IL TEMA DELLO SPAZIO PUBBLICO
Come mai Bergamo non ha detto una parola ad esempio su quello che sta succedendo a Piazza Navona? Eppure è Vicesindaco e Assessore, no? La Piazza, dopo che Ignazio Marino l’aveva sottratta a questa oscena tradizione, è tornata grazie alla Giunta di cui Bergamo fa parte, nelle grinfie delle peggiori lobbies degli ambulanti a Roma tristemente note. Uno scenario riprovevole in un ambiente dove lavorarono Gian Lorenzo Bernini e Francesco Borromini, tutto questo non dovrebbe riguardare da vicino un Assessore alla Cultura? E la vicenda di Tor di Valle? Dove la Giunta, quella con Bergamo Vicesindaco, si è divertita a calunniare l’architettura contemporanea sbertucciando un progetto straordinario firmato Daniel Libeskind (“sono palazzi alti che disturbano il panorama”) e trasformandolo in una volgare speculazione edilizia? E le Ex Torri delle Finanze all’Eur? Anche qui brillante riqualificazione impostata della Giunta precedente, giovani architetti al lavoro (UNO-A Architetti Associati), ma tutto bloccato dall’attuale Giunta per motivi più che loschi oggi forieri di richieste di risarcimento plurimilionarie che – queste sì, non le code del Pantheon – impatteranno direttamente sulla vita dei cittadini. Tutti argomenti (e si potrebbe andare avanti all’infinito) molto vicini alla sensibilità di un Assessore alla Cultura attento e di esperienza come Bergamo, ma tutti argomenti accolti da Bergamo con il più totale silenzio.

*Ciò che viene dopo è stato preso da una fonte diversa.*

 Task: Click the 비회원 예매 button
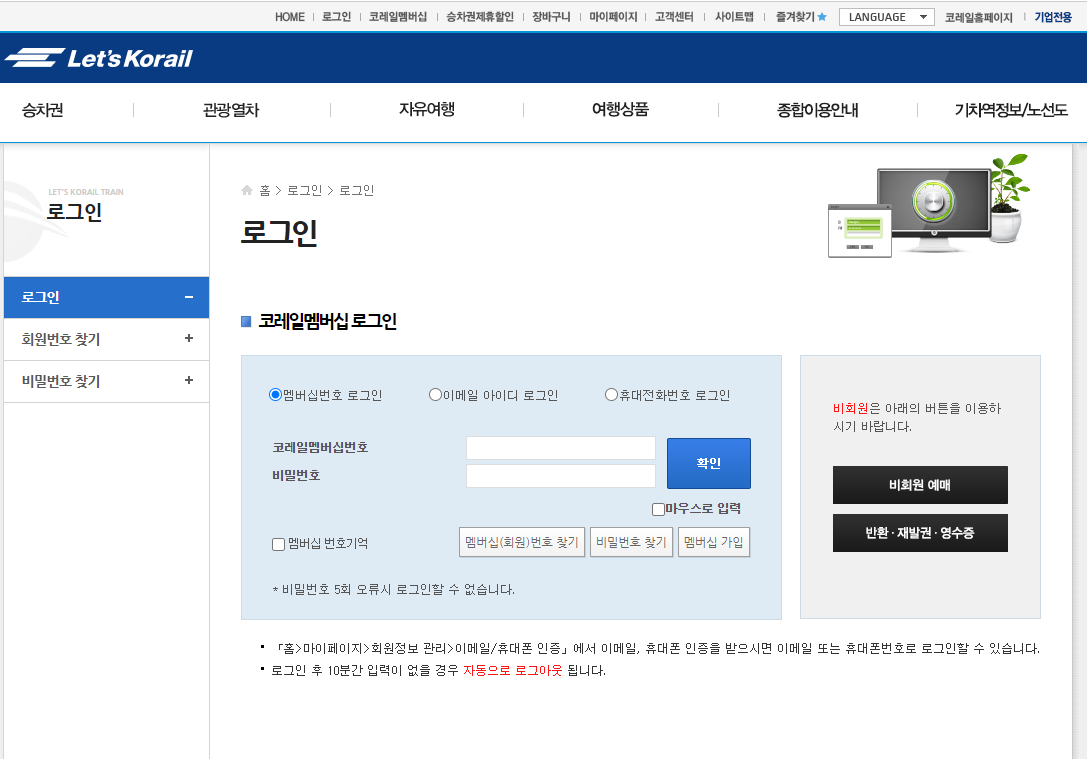920,484
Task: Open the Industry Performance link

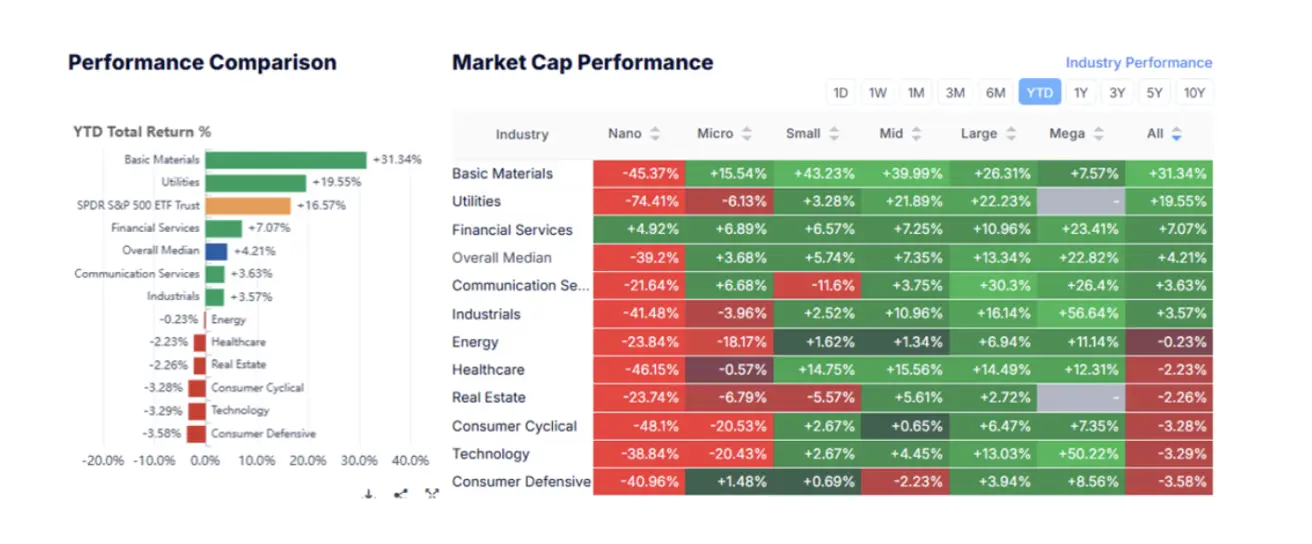Action: click(1138, 63)
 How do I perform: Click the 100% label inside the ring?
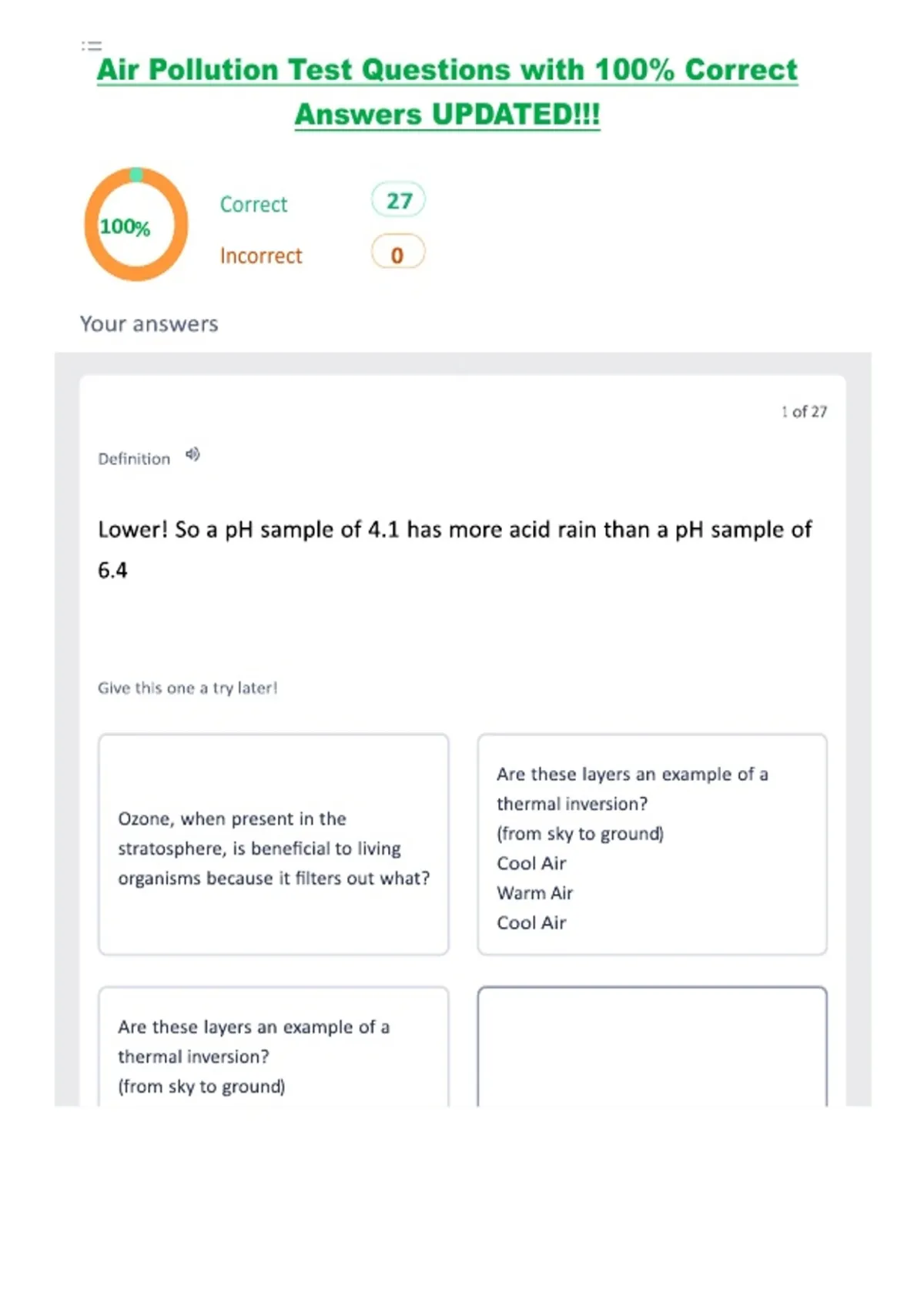pyautogui.click(x=125, y=227)
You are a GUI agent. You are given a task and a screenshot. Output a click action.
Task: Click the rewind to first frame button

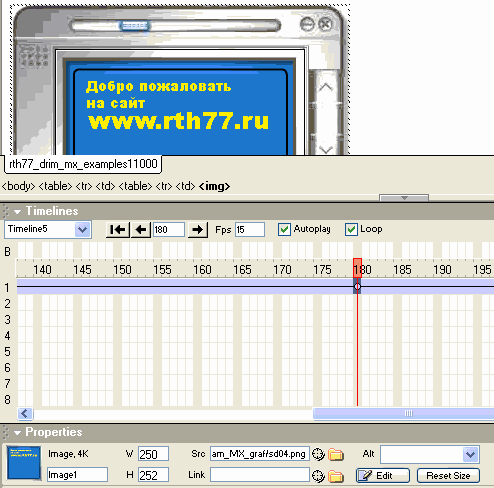pyautogui.click(x=118, y=230)
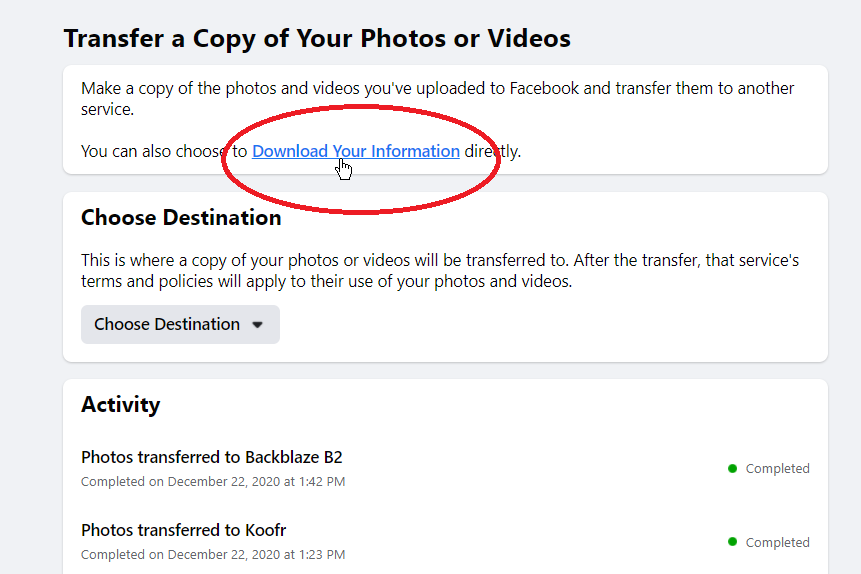Select Completed label beside Backblaze B2 transfer
861x574 pixels.
pos(778,469)
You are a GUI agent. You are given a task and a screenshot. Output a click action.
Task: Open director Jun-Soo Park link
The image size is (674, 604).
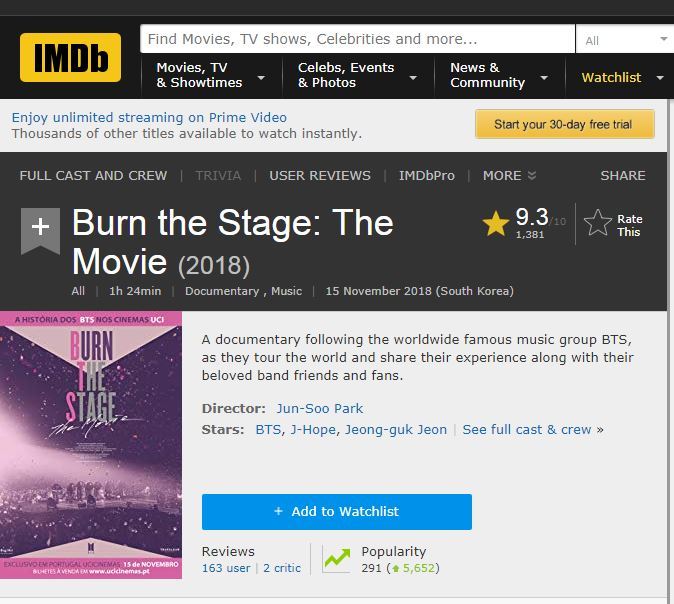click(x=319, y=408)
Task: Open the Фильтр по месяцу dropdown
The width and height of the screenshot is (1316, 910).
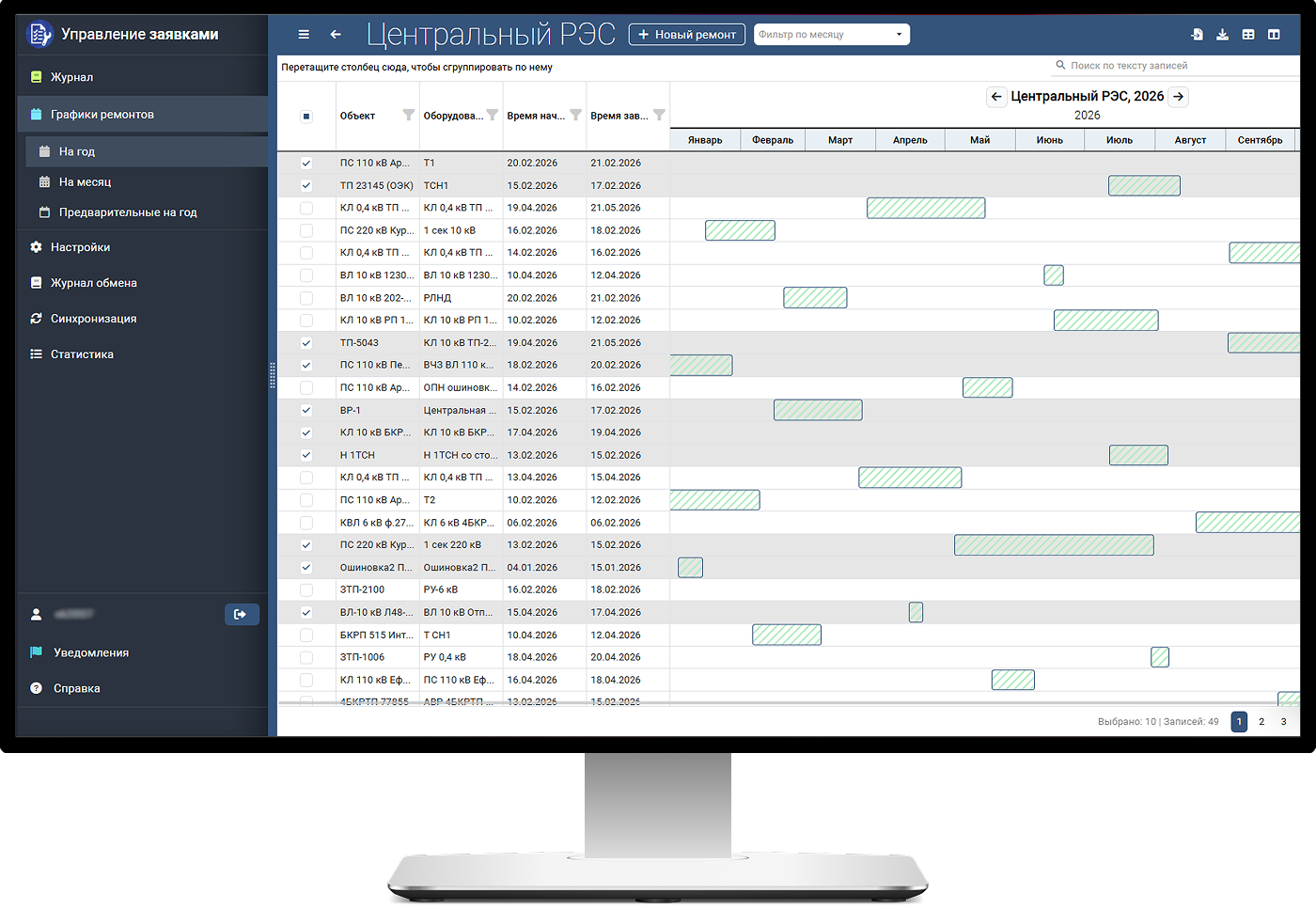Action: [x=831, y=35]
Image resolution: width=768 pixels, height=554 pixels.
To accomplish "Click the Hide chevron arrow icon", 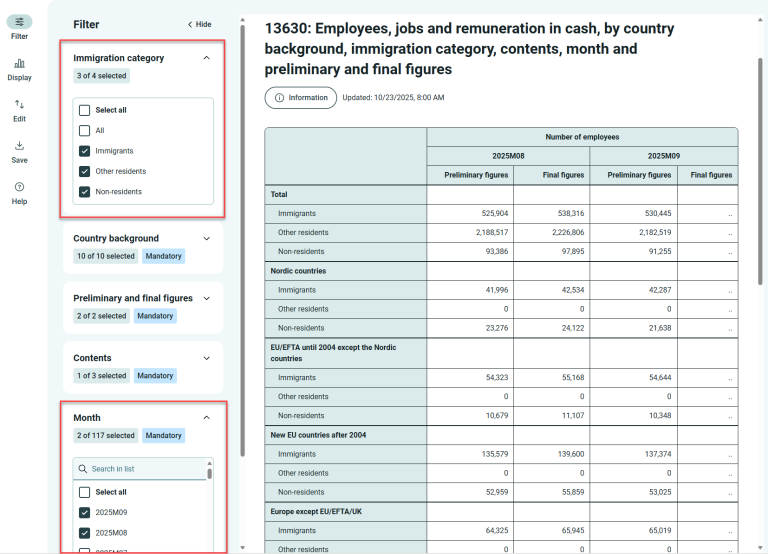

Ora il problema della cultura romana diventano i 2 euro a persona chiesti per entrare al Pantheon: roba da incatenarsi…Il Comune di Roma, nei suoi reiterati giochi di puro potere che pochissimo hanno a che spartire con la reale tutela dei beni culturali e con una attenzione autentica al bene comune e allo sviluppo sano della Capitale, ha già tentato di fermare l’azione del Governo sulla realizzazione del Parco del Colosseo. Lo sciocco ricorso (di cui parlammo diffusamente qui) è solo riuscito a far perder tempo – non che la cosa non sia grave – senza interrompere la riforma e oggi il Colosseo ha il suo nuovo direttore e la sua corretta operatività. Siamo certi che l’ennesima azione di disturbo avrà il medesimo esito.